__WHAT IS BEING ASKED__
Would you please write out every record exactly?

__SUPPLIED MATERIAL__
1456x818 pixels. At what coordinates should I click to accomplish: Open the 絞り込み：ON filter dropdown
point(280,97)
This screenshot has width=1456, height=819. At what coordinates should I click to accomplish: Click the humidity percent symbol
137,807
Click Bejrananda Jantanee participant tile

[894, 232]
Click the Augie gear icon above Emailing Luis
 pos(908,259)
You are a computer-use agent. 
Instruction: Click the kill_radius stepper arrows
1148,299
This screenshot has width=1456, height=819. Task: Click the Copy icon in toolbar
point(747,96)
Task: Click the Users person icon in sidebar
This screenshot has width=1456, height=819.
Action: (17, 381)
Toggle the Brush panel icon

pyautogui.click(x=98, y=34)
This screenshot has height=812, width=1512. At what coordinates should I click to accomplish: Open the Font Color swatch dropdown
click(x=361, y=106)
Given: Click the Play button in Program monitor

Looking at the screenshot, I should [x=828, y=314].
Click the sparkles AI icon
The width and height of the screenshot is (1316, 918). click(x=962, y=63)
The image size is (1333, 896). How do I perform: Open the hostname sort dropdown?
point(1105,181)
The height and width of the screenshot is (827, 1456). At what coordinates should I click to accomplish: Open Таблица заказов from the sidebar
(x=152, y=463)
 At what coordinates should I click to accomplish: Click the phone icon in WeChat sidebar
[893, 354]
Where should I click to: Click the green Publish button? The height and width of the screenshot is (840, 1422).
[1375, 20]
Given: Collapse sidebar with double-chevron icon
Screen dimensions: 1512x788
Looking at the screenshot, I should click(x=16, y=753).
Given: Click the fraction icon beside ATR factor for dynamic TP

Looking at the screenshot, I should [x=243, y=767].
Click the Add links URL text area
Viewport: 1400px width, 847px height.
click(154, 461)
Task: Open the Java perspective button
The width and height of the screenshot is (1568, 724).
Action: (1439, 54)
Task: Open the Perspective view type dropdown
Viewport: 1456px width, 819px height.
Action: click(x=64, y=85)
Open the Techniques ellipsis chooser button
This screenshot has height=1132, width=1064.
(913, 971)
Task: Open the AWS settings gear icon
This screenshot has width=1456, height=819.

__EXPECTED ANSWER__
1456x818 pixels. At what coordinates should I click to accomplish: Open the 絞り込み：ON filter dropdown
point(280,97)
This screenshot has width=1456, height=819. At what coordinates should I click to accomplish: Click the humidity percent symbol
137,807
Click Bejrananda Jantanee participant tile

[894, 232]
Click the Augie gear icon above Emailing Luis
 pos(908,259)
You are a computer-use agent. 
Instruction: Click the kill_radius stepper arrows
1148,299
This screenshot has width=1456, height=819. Task: Click the Copy icon in toolbar
point(747,96)
Task: Click the Users person icon in sidebar
This screenshot has width=1456, height=819.
Action: (17, 381)
Toggle the Brush panel icon

pyautogui.click(x=98, y=34)
This screenshot has height=812, width=1512. At what coordinates should I click to accomplish: Open the Font Color swatch dropdown
click(x=361, y=106)
Given: Click the Play button in Program monitor

Looking at the screenshot, I should [x=828, y=314].
Click the sparkles AI icon
The width and height of the screenshot is (1316, 918). click(x=962, y=63)
The image size is (1333, 896). How do I perform: Open the hostname sort dropdown?
point(1105,181)
The height and width of the screenshot is (827, 1456). At what coordinates should I click to accomplish: Open Таблица заказов from the sidebar
(x=152, y=463)
 At what coordinates should I click to accomplish: Click the phone icon in WeChat sidebar
[893, 354]
Where should I click to: Click the green Publish button? The height and width of the screenshot is (840, 1422).
[1375, 20]
Given: Collapse sidebar with double-chevron icon
Screen dimensions: 1512x788
Looking at the screenshot, I should click(x=16, y=753).
Given: Click the fraction icon beside ATR factor for dynamic TP

Looking at the screenshot, I should [x=243, y=767].
Click the Add links URL text area
Viewport: 1400px width, 847px height.
click(154, 461)
Task: Open the Java perspective button
The width and height of the screenshot is (1568, 724).
Action: (1439, 54)
Task: Open the Perspective view type dropdown
Viewport: 1456px width, 819px height.
Action: click(x=64, y=85)
Open the Techniques ellipsis chooser button
This screenshot has height=1132, width=1064.
(913, 971)
Task: Open the AWS settings gear icon
This screenshot has width=1456, height=819.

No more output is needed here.